Did you know that the latest Mars rover, Curiosity, was named by a sixth-grader from Kansas? I didn’t, nor did I know so many of the intricate details that went into preparing the Mars rover.
A fascinating read, told by the fictional perspective of Curiosity, this story provides readers with the why and how of this landmark event. I loved the play between non-fiction and the fictional point of view. It reminds me of a RAFT prompt (will share that at the end).
The illustrations, also by author Markus Motum, are packed full of detail, but are not overwhelming.

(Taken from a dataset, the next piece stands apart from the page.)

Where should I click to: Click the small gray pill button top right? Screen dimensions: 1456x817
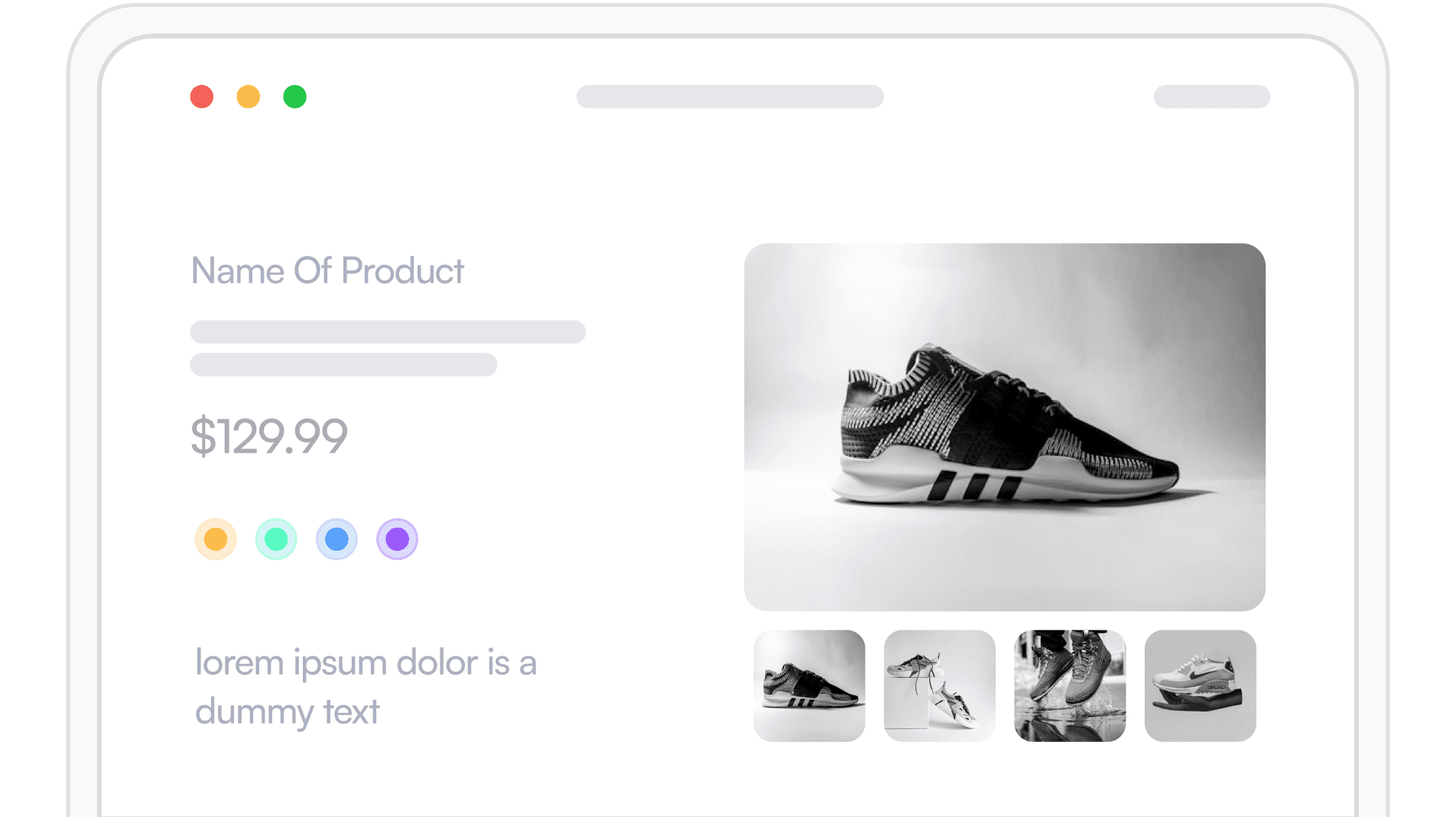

They could stand alone as a wordless book, but I, not knowing too much about Curiosity, am grateful for all the informational words, and I think you would be, too!
The personification of the robot, brings more readers/minds to this subject, and therefore more “curiosity”. I love that! 😀
Here is a link to add this book to your classroom, home, or library: https://www.amazon.com/Curiosity-Story-Rover-Markus-Motum/dp/0763695041/ref=mp_s_a_1_1?keywords=curiosity+the+story+of+a+mars+rover&qid=1561673157&s=books&sprefix=curiosity&sr=1-1
It is great for all curious minds.
Now for more about RAFT. RAFT is a writing strategy that explores genre, purpose, and the writing techniques that makes them successful. The “format” could be something word heavy, like an letter to an editor, or an op-ed, or it could be a text or a haiku. 😀
I recently completely a RAFT as an end-of-the-day assignment from a summer class I was taking. I choose to write a text to a friend about what the purpose of a claim is in argument writing. (Do you see the formative assessment in this? 😁). Notice I said I choose this. Another great aspect of a RAFT is all the choice for students.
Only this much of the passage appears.